Records contained in a dataset:

==*==

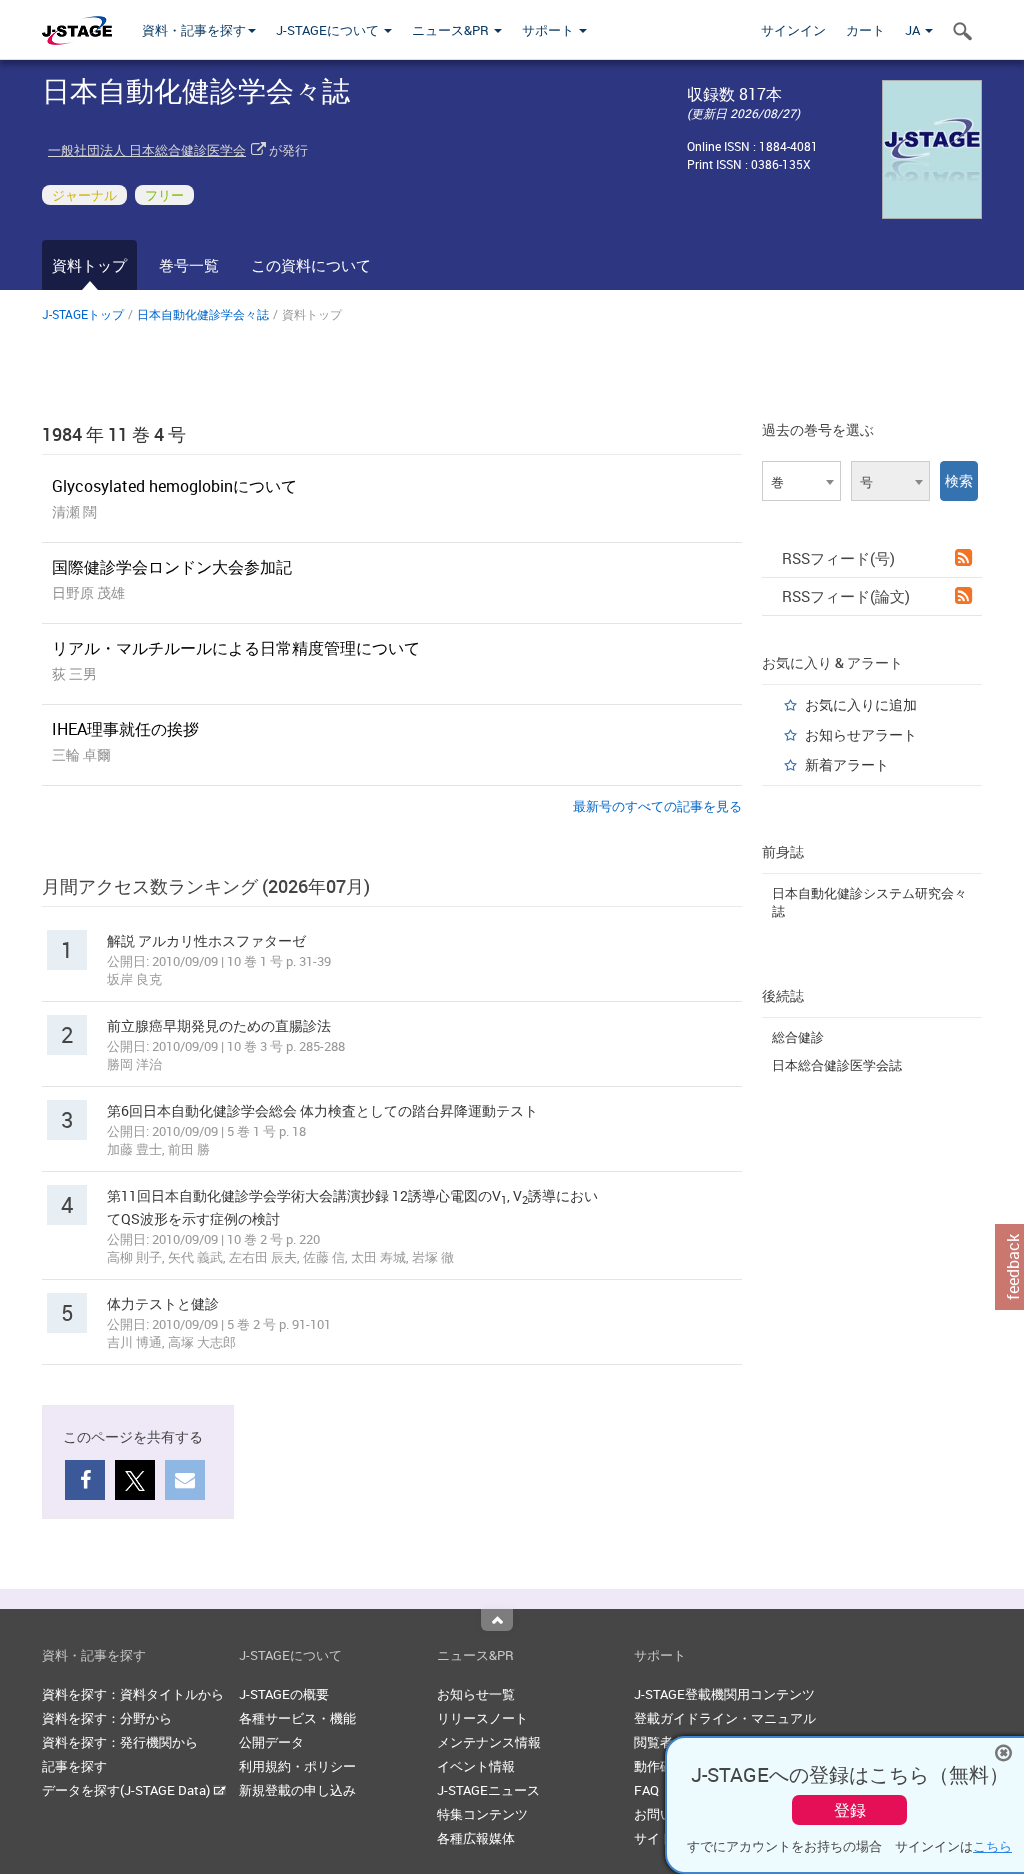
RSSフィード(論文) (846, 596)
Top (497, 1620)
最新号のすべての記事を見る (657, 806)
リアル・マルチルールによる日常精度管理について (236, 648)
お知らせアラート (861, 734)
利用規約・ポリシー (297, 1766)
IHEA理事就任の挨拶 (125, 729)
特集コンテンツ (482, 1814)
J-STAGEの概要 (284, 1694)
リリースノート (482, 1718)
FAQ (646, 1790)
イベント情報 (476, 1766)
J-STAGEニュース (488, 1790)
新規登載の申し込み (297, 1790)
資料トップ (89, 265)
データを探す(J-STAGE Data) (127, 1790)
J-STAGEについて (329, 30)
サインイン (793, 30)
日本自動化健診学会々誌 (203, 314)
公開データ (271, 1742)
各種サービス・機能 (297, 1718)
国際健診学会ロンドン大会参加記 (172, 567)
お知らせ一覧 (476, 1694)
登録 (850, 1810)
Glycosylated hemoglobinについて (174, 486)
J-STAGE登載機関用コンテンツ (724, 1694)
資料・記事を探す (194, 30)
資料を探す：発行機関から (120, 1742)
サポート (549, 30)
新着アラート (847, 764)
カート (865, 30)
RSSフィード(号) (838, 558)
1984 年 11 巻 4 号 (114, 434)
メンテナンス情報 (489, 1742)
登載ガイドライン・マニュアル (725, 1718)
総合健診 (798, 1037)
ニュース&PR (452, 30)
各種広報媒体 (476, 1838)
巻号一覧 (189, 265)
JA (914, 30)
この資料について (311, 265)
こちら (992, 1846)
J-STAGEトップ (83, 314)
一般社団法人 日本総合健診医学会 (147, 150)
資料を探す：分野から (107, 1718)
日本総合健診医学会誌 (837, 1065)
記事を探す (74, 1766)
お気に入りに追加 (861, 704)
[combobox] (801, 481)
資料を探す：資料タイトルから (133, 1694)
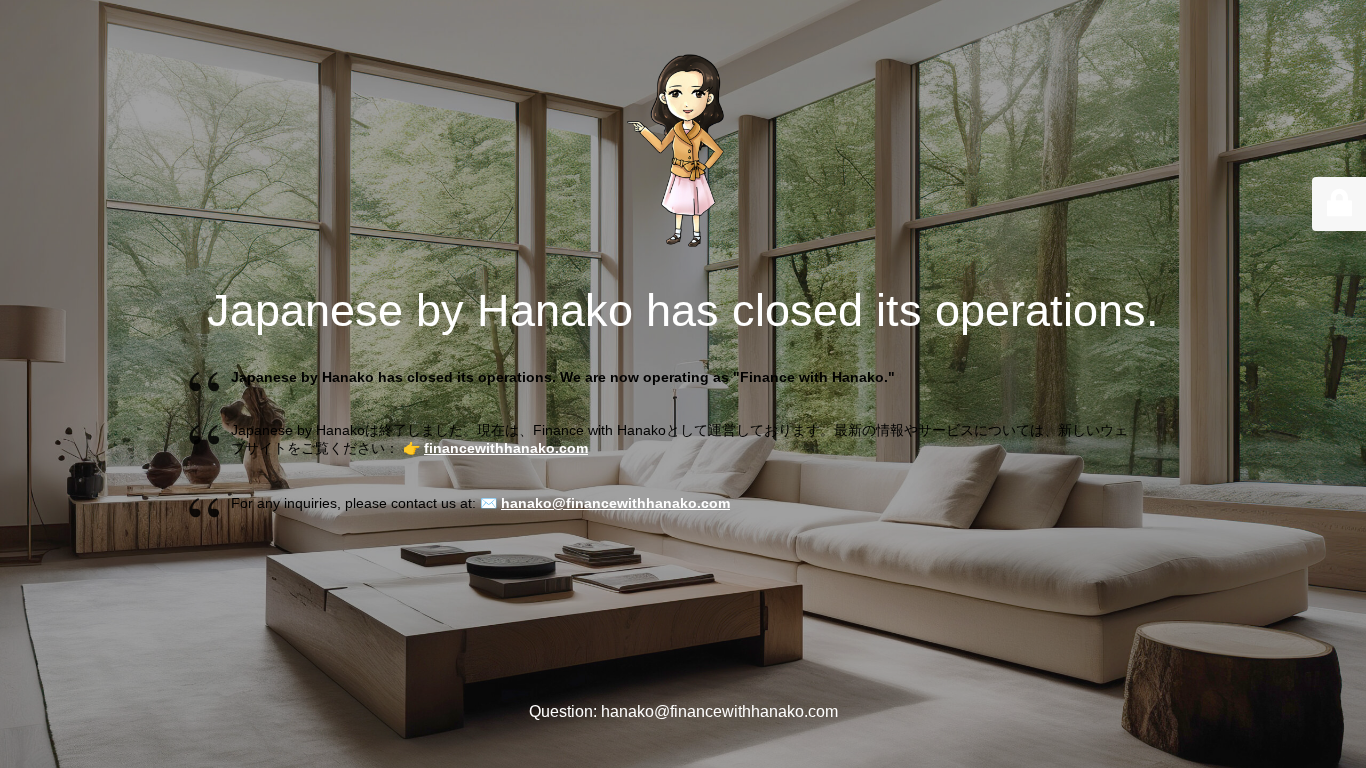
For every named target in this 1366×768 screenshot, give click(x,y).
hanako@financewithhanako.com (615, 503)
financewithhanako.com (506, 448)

==*==

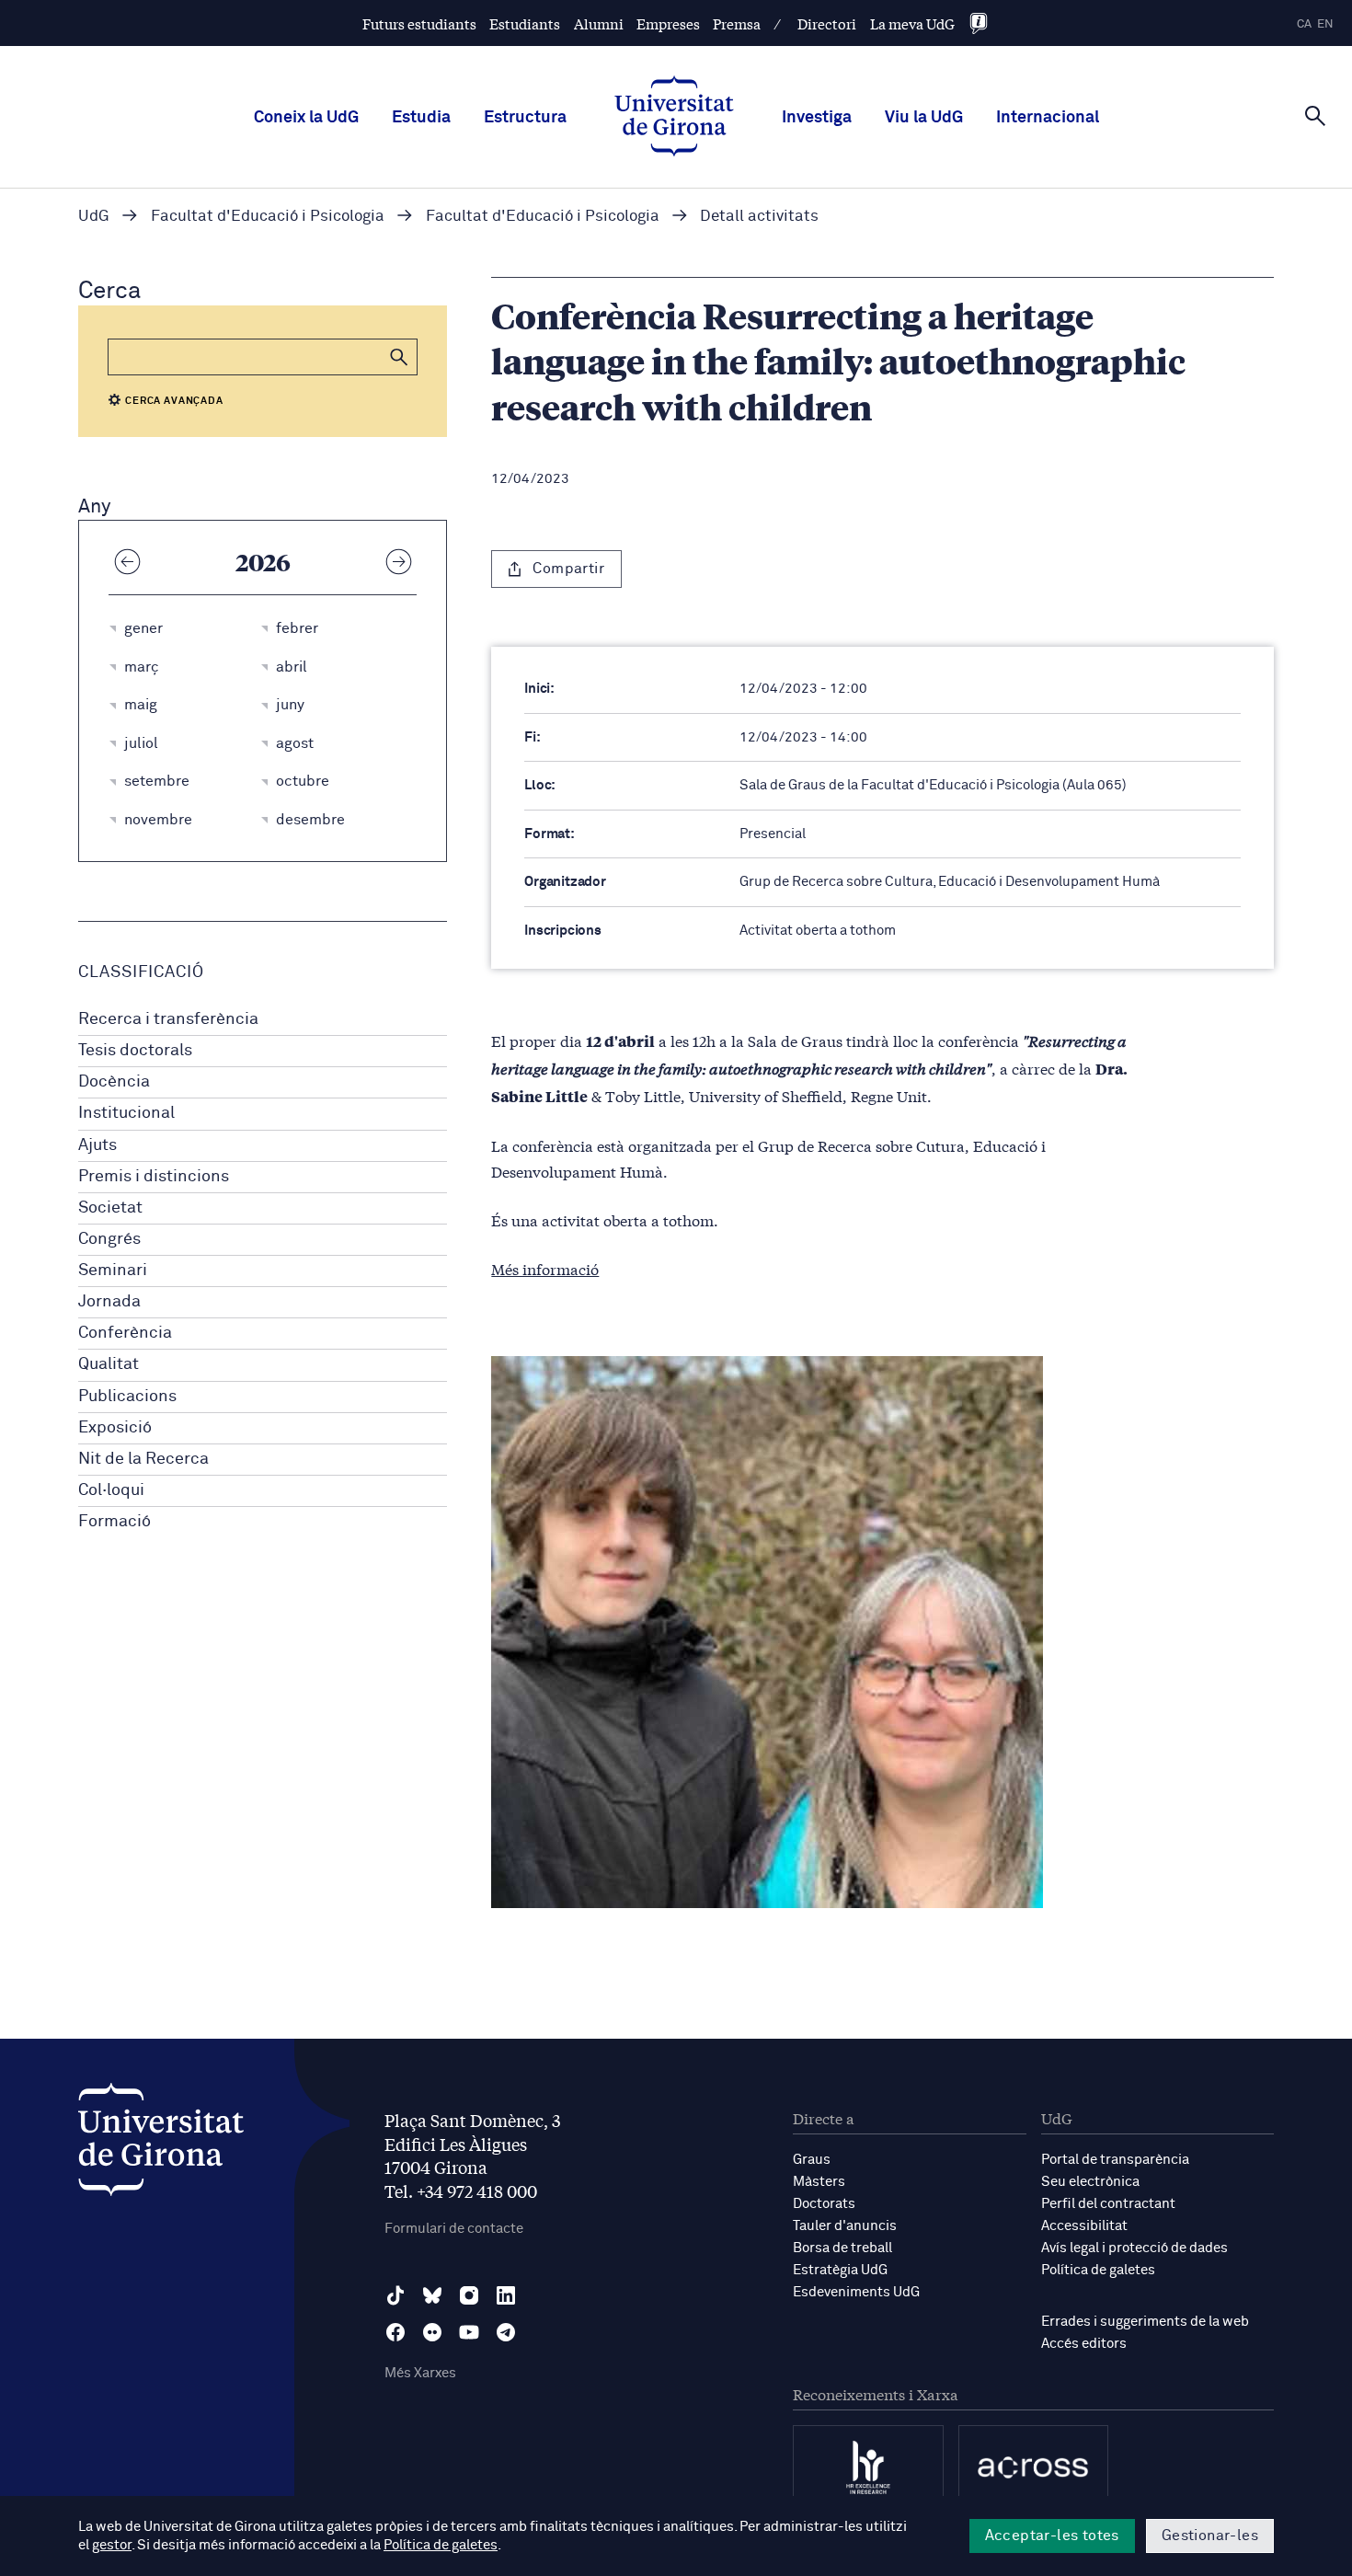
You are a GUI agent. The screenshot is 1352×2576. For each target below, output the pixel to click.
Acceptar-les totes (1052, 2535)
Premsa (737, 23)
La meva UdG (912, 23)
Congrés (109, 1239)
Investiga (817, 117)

==*==

From the records above, quote only the lines running from the line with "サポート (549, 30)" to the line with "日本総合健診医学会誌 (837, 1065)", both lines included.

Output:
サポート (549, 30)
新着アラート (847, 764)
カート (865, 30)
RSSフィード(号) (838, 558)
1984 年 11 巻 4 号 (114, 434)
メンテナンス情報 (489, 1742)
登載ガイドライン・マニュアル (725, 1718)
総合健診 (798, 1037)
ニュース&PR (452, 30)
各種広報媒体 (476, 1838)
巻号一覧 (189, 265)
JA (914, 30)
この資料について (311, 265)
こちら (992, 1846)
J-STAGEトップ (83, 314)
一般社団法人 日本総合健診医学会 (147, 150)
資料を探す：分野から (107, 1718)
日本総合健診医学会誌 (837, 1065)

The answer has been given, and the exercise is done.